Rythmé par des anecdotes d’autant plus effarantes (au sens propre du terme) qu’elles sont véridiques sur les nombreuses fois où nous avons failli tous sauter joyeusement, ce livre est un très grand du genre. Oppel fait un sans faute, c’est drôle, même si le rire est quelque fois jaune. Son style est superbe, je l’envie d’écrire comme ça.

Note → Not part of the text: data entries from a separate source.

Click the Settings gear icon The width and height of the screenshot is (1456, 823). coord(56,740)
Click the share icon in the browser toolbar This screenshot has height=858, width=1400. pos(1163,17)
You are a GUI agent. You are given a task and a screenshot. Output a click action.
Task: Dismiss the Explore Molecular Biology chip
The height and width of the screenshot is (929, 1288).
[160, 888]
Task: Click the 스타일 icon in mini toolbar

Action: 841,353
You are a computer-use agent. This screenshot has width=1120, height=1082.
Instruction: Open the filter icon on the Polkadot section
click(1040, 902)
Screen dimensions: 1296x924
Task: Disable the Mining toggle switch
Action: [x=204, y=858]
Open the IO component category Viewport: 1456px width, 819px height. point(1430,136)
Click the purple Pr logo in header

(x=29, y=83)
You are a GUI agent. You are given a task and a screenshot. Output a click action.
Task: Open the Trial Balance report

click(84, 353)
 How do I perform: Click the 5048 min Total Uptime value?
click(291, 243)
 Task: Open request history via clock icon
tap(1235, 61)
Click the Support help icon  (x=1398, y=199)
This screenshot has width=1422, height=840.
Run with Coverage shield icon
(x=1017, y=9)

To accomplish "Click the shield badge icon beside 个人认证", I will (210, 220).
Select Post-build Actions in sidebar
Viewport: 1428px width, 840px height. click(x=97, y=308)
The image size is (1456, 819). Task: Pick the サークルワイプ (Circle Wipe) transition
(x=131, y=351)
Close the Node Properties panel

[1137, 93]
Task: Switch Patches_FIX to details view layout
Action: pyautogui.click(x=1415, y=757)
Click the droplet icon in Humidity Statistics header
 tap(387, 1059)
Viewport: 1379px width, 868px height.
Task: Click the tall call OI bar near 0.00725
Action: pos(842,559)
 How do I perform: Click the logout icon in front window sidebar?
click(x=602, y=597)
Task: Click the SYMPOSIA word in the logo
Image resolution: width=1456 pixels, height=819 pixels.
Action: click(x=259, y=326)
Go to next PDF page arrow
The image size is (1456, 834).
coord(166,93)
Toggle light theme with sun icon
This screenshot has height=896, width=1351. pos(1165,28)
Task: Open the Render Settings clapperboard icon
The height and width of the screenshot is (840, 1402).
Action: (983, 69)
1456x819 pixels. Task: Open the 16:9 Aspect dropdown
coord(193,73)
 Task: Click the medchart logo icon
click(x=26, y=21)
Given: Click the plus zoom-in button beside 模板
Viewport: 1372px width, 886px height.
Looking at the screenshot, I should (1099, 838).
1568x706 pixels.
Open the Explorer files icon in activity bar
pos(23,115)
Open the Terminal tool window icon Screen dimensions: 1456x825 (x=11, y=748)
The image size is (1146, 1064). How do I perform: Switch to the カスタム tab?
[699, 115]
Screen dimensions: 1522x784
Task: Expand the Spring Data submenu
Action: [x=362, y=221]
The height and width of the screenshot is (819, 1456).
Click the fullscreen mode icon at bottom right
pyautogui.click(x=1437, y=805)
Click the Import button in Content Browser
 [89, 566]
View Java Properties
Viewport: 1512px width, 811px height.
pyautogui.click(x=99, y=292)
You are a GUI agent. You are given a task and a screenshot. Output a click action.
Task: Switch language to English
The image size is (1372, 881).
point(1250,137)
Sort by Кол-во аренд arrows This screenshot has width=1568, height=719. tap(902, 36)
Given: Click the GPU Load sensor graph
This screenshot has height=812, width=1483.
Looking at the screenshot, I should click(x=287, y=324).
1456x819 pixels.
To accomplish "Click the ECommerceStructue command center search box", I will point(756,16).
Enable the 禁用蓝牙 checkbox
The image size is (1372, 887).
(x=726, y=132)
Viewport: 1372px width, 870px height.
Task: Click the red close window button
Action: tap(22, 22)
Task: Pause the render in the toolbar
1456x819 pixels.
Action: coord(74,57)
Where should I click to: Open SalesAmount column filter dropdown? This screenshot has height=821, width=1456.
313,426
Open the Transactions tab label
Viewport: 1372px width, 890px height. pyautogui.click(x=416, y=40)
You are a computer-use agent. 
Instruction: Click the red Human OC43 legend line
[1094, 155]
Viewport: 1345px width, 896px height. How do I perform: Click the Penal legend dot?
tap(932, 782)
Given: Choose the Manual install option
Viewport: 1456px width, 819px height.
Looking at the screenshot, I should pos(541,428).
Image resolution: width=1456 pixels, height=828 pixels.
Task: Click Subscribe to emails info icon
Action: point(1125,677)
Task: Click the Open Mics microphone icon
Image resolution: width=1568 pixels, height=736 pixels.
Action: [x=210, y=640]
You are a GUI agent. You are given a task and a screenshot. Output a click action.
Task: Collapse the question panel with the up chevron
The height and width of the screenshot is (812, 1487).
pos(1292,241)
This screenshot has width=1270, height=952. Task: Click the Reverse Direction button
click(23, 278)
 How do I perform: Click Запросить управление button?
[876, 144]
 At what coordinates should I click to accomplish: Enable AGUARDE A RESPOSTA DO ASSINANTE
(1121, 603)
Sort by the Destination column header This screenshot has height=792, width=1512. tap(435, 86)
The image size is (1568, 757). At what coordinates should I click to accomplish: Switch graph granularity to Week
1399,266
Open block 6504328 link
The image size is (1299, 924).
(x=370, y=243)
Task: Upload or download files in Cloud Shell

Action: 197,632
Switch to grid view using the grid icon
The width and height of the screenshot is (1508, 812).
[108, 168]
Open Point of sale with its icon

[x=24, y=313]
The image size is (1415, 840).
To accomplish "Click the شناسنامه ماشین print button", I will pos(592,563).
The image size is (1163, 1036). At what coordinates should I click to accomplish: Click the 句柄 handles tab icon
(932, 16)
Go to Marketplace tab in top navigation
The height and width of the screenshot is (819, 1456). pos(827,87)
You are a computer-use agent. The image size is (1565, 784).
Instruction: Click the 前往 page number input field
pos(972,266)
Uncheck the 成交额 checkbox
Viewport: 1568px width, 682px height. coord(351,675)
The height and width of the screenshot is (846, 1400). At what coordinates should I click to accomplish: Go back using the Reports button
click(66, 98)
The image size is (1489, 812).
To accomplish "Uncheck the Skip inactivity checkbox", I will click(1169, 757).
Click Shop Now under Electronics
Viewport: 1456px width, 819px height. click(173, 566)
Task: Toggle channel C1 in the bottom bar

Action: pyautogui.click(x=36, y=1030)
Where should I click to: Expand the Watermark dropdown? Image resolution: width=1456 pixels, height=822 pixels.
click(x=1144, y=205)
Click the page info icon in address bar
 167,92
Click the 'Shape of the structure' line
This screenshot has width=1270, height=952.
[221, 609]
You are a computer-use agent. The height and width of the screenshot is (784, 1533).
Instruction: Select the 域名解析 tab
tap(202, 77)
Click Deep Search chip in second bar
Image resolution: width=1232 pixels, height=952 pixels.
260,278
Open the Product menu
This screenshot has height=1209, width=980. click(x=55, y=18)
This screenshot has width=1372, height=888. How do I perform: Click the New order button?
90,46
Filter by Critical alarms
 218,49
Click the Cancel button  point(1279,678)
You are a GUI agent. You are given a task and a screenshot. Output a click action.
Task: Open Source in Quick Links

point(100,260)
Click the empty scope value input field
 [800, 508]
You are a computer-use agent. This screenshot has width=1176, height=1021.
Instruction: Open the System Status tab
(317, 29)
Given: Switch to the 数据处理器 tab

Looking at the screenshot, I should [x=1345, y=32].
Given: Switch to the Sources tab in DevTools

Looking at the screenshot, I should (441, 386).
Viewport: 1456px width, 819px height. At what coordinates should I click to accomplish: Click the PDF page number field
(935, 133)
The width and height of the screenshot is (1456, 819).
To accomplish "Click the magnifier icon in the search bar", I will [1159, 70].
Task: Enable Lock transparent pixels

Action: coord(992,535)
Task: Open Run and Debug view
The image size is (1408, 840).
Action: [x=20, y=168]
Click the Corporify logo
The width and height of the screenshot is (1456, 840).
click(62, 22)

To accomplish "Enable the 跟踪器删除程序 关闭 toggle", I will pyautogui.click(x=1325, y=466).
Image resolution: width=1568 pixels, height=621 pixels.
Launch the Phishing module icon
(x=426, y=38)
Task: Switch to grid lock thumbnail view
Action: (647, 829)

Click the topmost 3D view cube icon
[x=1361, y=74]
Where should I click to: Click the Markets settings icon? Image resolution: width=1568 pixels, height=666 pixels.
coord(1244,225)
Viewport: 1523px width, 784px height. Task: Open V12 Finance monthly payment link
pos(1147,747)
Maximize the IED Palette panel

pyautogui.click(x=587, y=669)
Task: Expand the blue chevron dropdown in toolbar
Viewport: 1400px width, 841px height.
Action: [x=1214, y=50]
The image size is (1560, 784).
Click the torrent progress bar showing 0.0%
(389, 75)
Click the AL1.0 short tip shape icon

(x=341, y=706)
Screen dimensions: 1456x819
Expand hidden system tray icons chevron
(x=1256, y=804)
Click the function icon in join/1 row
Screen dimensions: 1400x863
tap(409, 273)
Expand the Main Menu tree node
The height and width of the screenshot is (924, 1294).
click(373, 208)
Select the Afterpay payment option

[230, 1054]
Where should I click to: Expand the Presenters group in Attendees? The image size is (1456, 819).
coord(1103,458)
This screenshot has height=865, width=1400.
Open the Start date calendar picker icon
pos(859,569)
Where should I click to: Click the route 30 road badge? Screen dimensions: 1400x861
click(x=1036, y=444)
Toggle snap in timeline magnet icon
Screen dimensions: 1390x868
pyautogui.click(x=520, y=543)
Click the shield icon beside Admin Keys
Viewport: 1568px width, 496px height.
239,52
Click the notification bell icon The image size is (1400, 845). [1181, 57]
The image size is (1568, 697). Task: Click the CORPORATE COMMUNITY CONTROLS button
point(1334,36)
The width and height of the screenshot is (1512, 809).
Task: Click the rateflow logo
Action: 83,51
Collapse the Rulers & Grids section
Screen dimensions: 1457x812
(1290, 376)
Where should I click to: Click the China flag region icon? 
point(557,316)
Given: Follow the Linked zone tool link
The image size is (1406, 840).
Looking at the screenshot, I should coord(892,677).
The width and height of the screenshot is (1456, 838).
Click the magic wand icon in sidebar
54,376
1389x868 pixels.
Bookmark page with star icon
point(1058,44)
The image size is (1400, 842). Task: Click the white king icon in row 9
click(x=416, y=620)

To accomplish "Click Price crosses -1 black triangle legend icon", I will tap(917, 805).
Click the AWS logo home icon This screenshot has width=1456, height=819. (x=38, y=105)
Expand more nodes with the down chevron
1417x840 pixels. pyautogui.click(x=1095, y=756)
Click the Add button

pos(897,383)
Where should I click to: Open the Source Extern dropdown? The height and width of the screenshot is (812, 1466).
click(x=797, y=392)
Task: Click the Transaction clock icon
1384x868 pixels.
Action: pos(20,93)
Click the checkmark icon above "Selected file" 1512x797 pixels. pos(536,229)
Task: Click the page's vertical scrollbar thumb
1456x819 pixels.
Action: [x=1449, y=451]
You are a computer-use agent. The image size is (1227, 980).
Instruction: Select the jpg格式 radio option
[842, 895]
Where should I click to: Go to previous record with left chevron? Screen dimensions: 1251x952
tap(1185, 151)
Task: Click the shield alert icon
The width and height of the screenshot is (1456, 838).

Autant le dire tout de suite, mon antimilitarisme n’a pas décru ! Confier nos destins à ces tarés, et plus ils sont galonnés plus ils sont tarés, comme celui qui, régnant dans un établissement vide, est tellement con qu’il n’obéira qu’à un ordre sous telle forme, ces malades de la paranoïa qui, Français, Américains, Anglais, Russes ou autres, ont monté ces usines à gaz dont ils ne se serviront, espérons-le, jamais, tout ceci fait froid dans le dos. Il est évident qu’ils ont inventé ces dangers pour exister, qu’ils s’amusent à la guerre, faisant dans leur froc à l’idée qu’elle se déclenche, se barbouzant les uns les autres. Qu’on leur file des lance-pierres et qu’on les foute à la retraite, qu’on supprime les militaires dans le monde entier, ils sont les véritables dangers, ces cons !

Humeur noir

En ce moment, c’est tous les jours ! 130 flics en permanence, pointes à plus de 200 casqués, rue d’Enghien pour protéger le QG du Ministre de l’Intérieur (tiens, ce n’est plus place Beauvau ?) ou alors ce n’est pas le Ministre mais un candidat à la présidence, mais alors pourquoi ne bloque-t-on pas aussi le Boulevard Saint Germain et la rue de Solférino ? Tiens, encore : Balkany, le parrain de Levallois-Perret, fervent adepte de la caresse buco génitale obtenue sous contrainte et de l’emploi chez lui de domestiques payés par le contribuable, demanderait (le conditionnel, avec ça, pas de procès !) une remise gracieuse des 210.000 euros d’intérêts légaux que la justice (avec un tout petit « j ») lui demande. Ben tiens, faut pas se gêner ! Sarko est un pote. Devinette: qui a dit ce qui suit et de qui s’agit-il ? « Ce type est un menteur. Il ment sur tout. Il ment sur ses rapports avec les femmes. Il ment en disant qu’il n’est pas rancunier… Ce type est vraiment un minable. Il essaie de se donner le beau rôle. ». C’est Balladur qui parle de son ami (de trente ans !), Chirac, dans le Canard Enchaîné…. Bedos reconnaissait à Chirac le mérite de nous avoir débarrassé de Balladur ! Tiens encore: j’ai envie d’aller déclarer le vol de mon scooter. On va voir s’il est vite retrouvé. Chiche ? Je vous tiens au courant. S’il n’est pas retrouvé, je lancerai un appel à souscription parmi vous, j’en ai vraiment besoin.